* START Task data *

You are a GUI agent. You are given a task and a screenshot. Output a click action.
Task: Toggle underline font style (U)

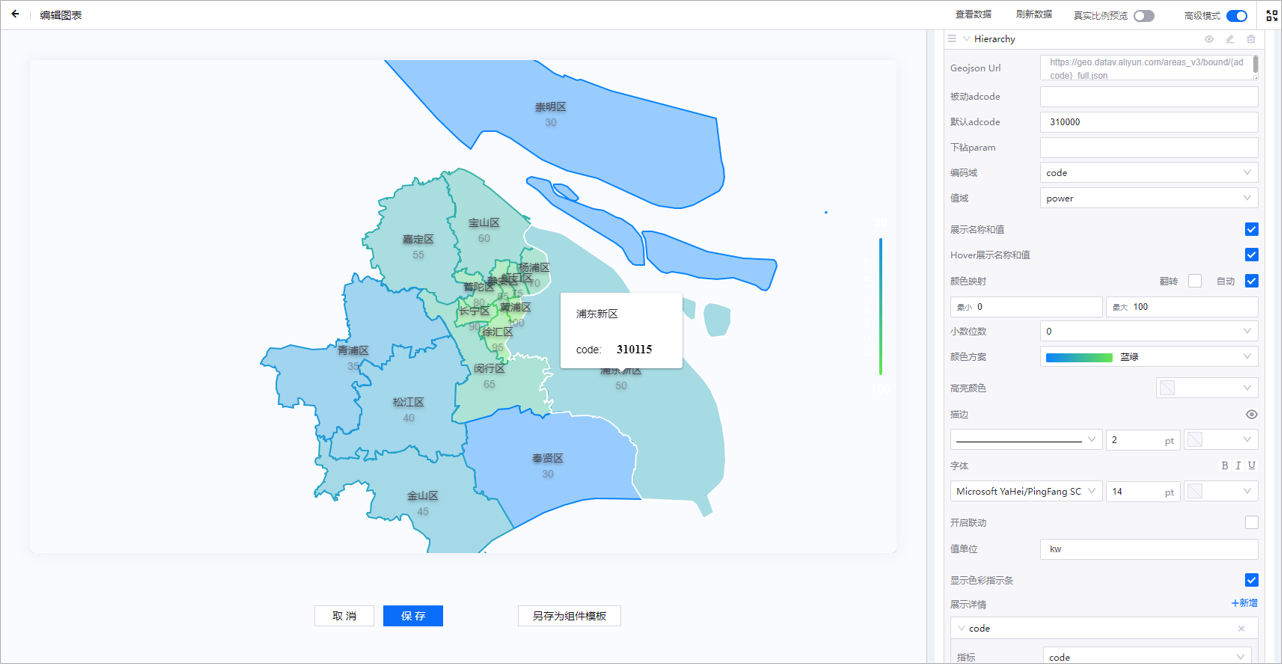click(1251, 466)
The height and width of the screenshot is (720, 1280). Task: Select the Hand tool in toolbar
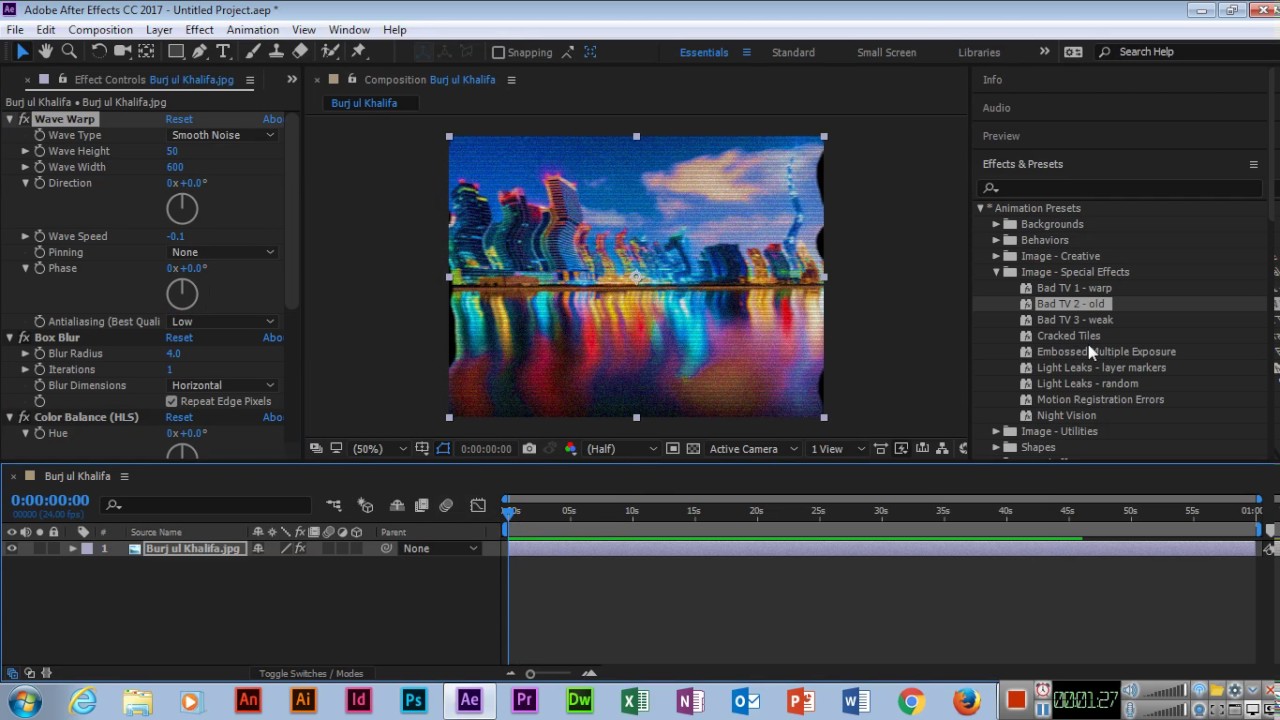tap(46, 51)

* END Task data *

**Direction:**
Rewrite all the entries above, replacing "screenshot" with "image" everywhere and keeping everything else the same. Leave the pictures out.

**Solution to the exercise:**
You are a GUI agent. You are given a task and a image. Output a click action.
Task: Toggle underline font style (U)

click(1251, 466)
The height and width of the image is (720, 1280). Task: Select the Hand tool in toolbar
tap(46, 51)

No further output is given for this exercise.